The day it was announced that Donald Trump had triumphed over Hillary Clinton, a lesson went almost unnoticed. In this part of the world.

Somewhere else, somebody might have picked it up but for most of my friends -- expressing themselves on the social media -- this lesson was not really noted. Nobody, at least from the people I know, made a comment on it.

All that people were being bothered with was how much a Nigerian televangelist lied in his prediction, how much they had been right all along that Trump would pull a surprise, how much the world was slowly growing cold.

Yet for people like me who like the media, I decided to observe something: the shifting trends in the power and influence of the media.

It is undeniable that Trump was a least favourite of the traditional media. Apparently, while his contender got a ringing 200 endorsements from the traditional media, Trump had only gotten 20 from not-so-influential media.

It would have had been a last nail on Trump's political coffin. Yet as we all know, it never was.

It is a situation that should prompt those who like the media, like me, to ask why.

The answer eventually is not far: social media.

Trump did not only build his campaign on controversy, he also built it on the Social Media.

One day, in my sojourns on the cyberspace, I decided to visit the Facebook pages of the two rival candidates. I started with the number of people who liked the pages. While Trump's numbers were soaring on the social media, Hillary's were abysmal -- only relaxing in the comfort of being better than Trump's media endorsements.

It was not really an anomaly. Trump's Facebook page looked lively, Hillary's...well...not really dead...but not inspiring either. There was engagement on Trump's page, active and brutal engagement. There was a kind of civil nuanced engagement on the one for Hillary.

On Trump's page, you would not comment negatively and get away with it. On Hillary's, the first comments that welcomed you -- floating above all the others owing to their being liked by a majority -- were crucifying Hillary. And this was not about censorship on Trump's page. It was about having a people who believed in his course and knew how to make use of the modern space for engagement: the social media.

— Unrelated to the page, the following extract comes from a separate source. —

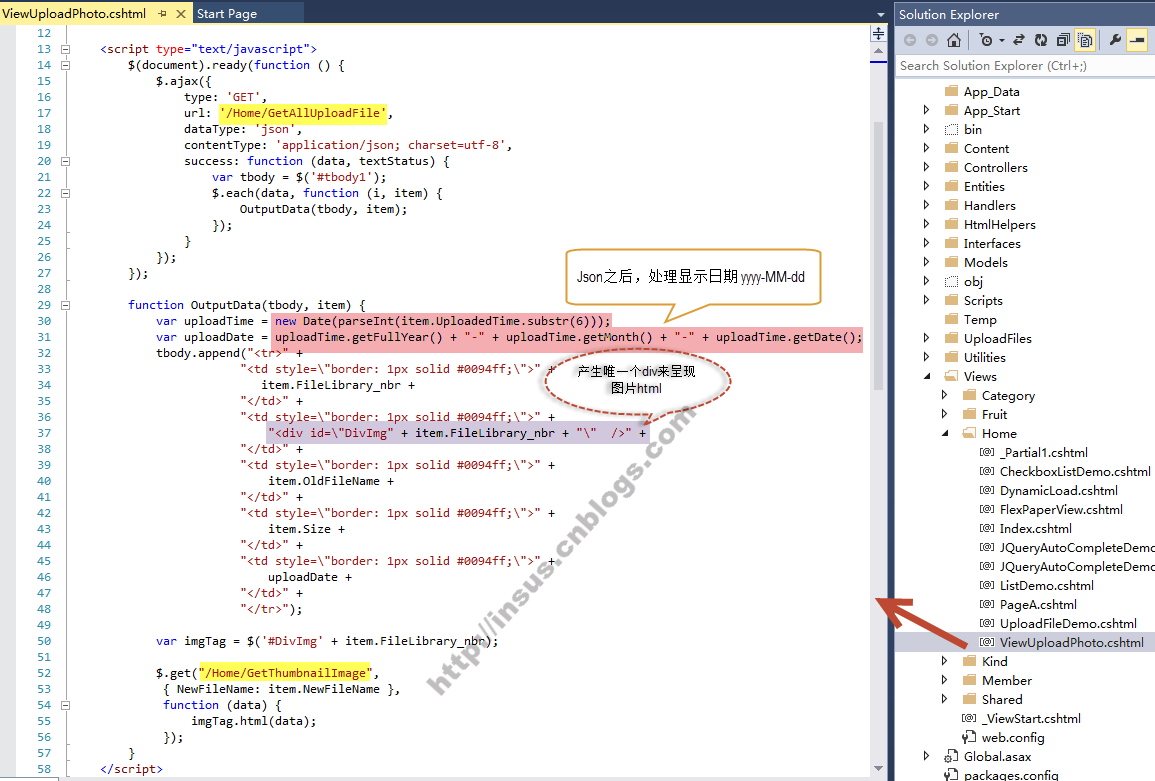Toggle Preview Selected Items in Solution Explorer
This screenshot has height=781, width=1155.
coord(1139,41)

Trump himself was the god of Twitter, fueling jokes that were he to win -- which most of the jokers really felt was impossible -- he would be throwing orders and leading from Twitter. And there was hardly a dull moment in his Tweets. It was either controversy or...another controversy. But never dull. He must have known that controversy sells. It sold for him.

It is interesting really, if one looks at it closely. How the social media has started giving power to people and eventually relegating the traditional media to a footnote of relevance.